According to ABA statistics, half of all law school graduates are women and have been since 1992. Yet it seems that, in the legal profession, women, as a group, have a “problem.” The traditional power dynamic where men teach and women learn, and men are superior and women subordinate, still survives and women do not have equality in terms of the gender break-down of judges, partners and senior attorneys. A Law.com article N.Y. State Bar Revises All-Male Panel on Women in Law reports that, faced with a call for a boycott of a discussion at its annual meeting, the New York State Bar Association revised its plans to have a panel of "distinguished gentlemen" expound on the "strengths and weaknesses" of women in the legal profession. The Committee on Women in the Law planned to sponsor a day-long program for female lawyers, beginning with a panel titled “What’s Our Problem: Current Issues Facing Women,” with a group of female attorneys discussing practicing law in a changing legal market. Immediately afterward was to be another panel “Their Point of View: Tips From the Other Side,” in which a “distinguished panel of gentlemen” were to opine on the strengths and weaknesses of women’s legal work.

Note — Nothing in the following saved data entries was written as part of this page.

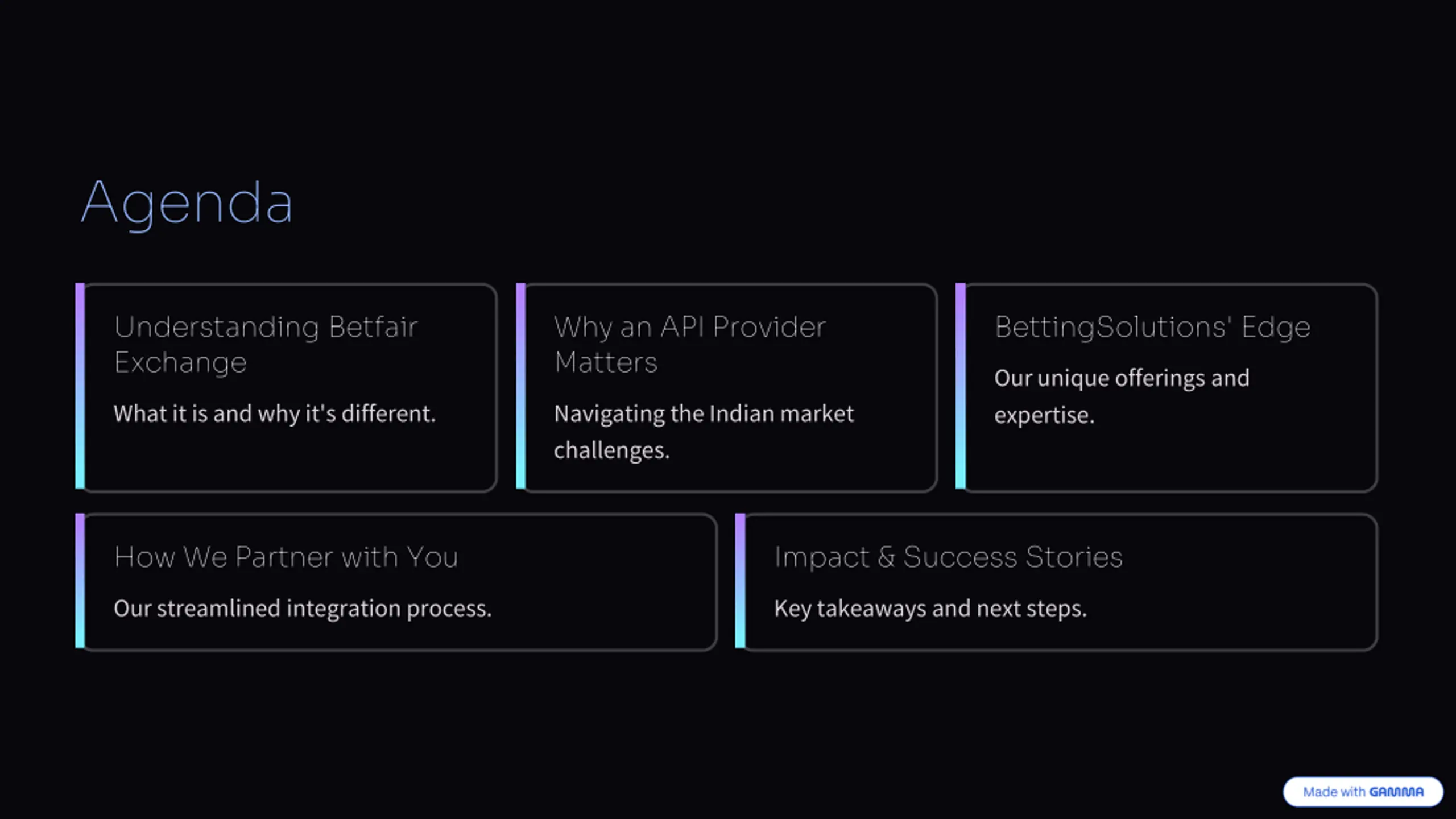This screenshot has height=819, width=1456.
Task: Select the How We Partner with You heading
Action: click(286, 557)
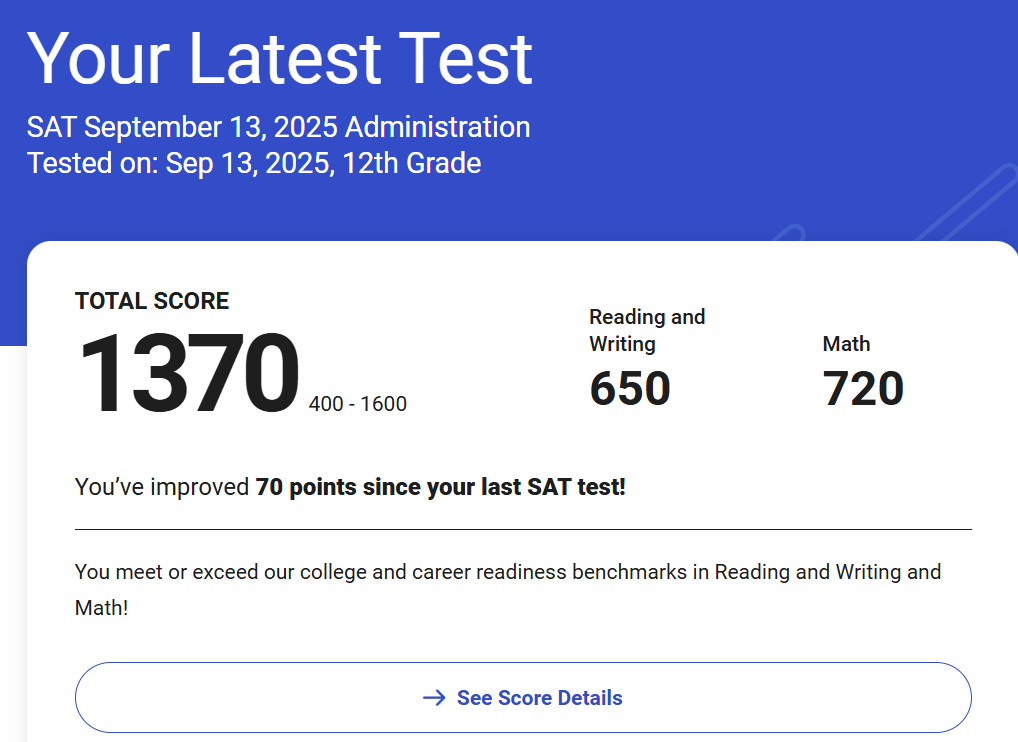Image resolution: width=1018 pixels, height=742 pixels.
Task: Click the 'Reading and Writing' section label
Action: 647,330
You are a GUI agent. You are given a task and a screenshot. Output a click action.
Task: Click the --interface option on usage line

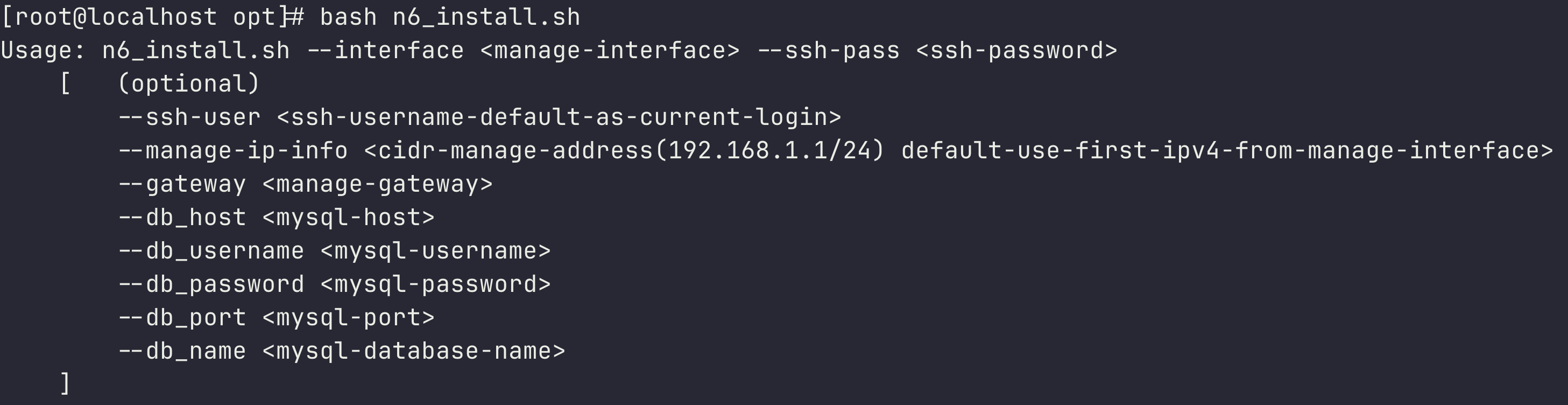point(385,51)
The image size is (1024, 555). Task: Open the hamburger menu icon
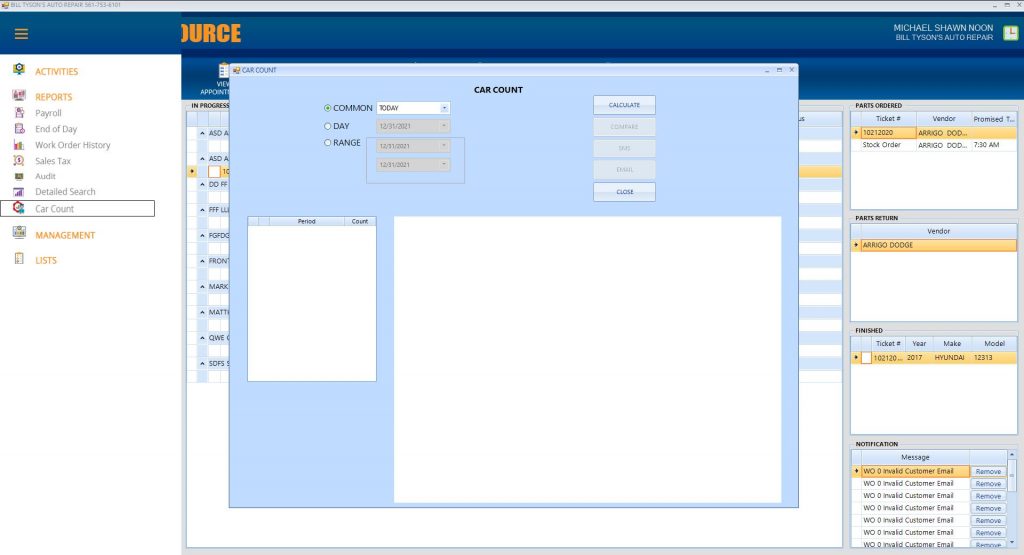point(21,33)
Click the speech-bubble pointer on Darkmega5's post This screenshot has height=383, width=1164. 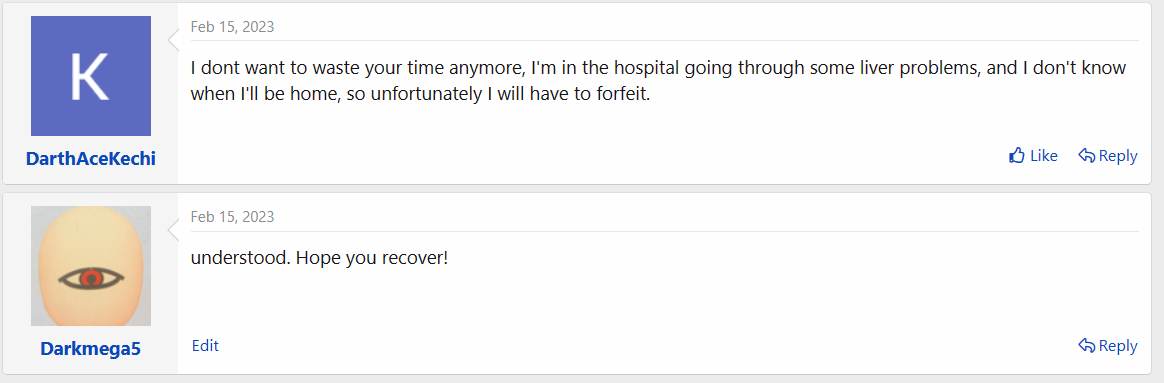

After a threatened boycott from female attorneys, the Bar Association scrapped the all-male feature. Among the women lawyers expressing their disapproval was Brooklyn Law School Professor of Law Anita Bernstein who objected to the description of the panel and its all-male composition saying "The notion of men evaluating women to ask whether they are good enough is just too familiar for women lawyers. I don't think they intended to make women 'the other' and ask whether they were good enough, but that was the reading that one could make of it." The well-intentioned panel, with members
who would have likely offered great advice on how to succeed, showed a lack of awareness that having a group of men tell an audience of women how to succeed reinforces the idea that lawyering is a man’s job and that it reinforces the falsehood that female attorneys are somehow not as good as their male counterparts.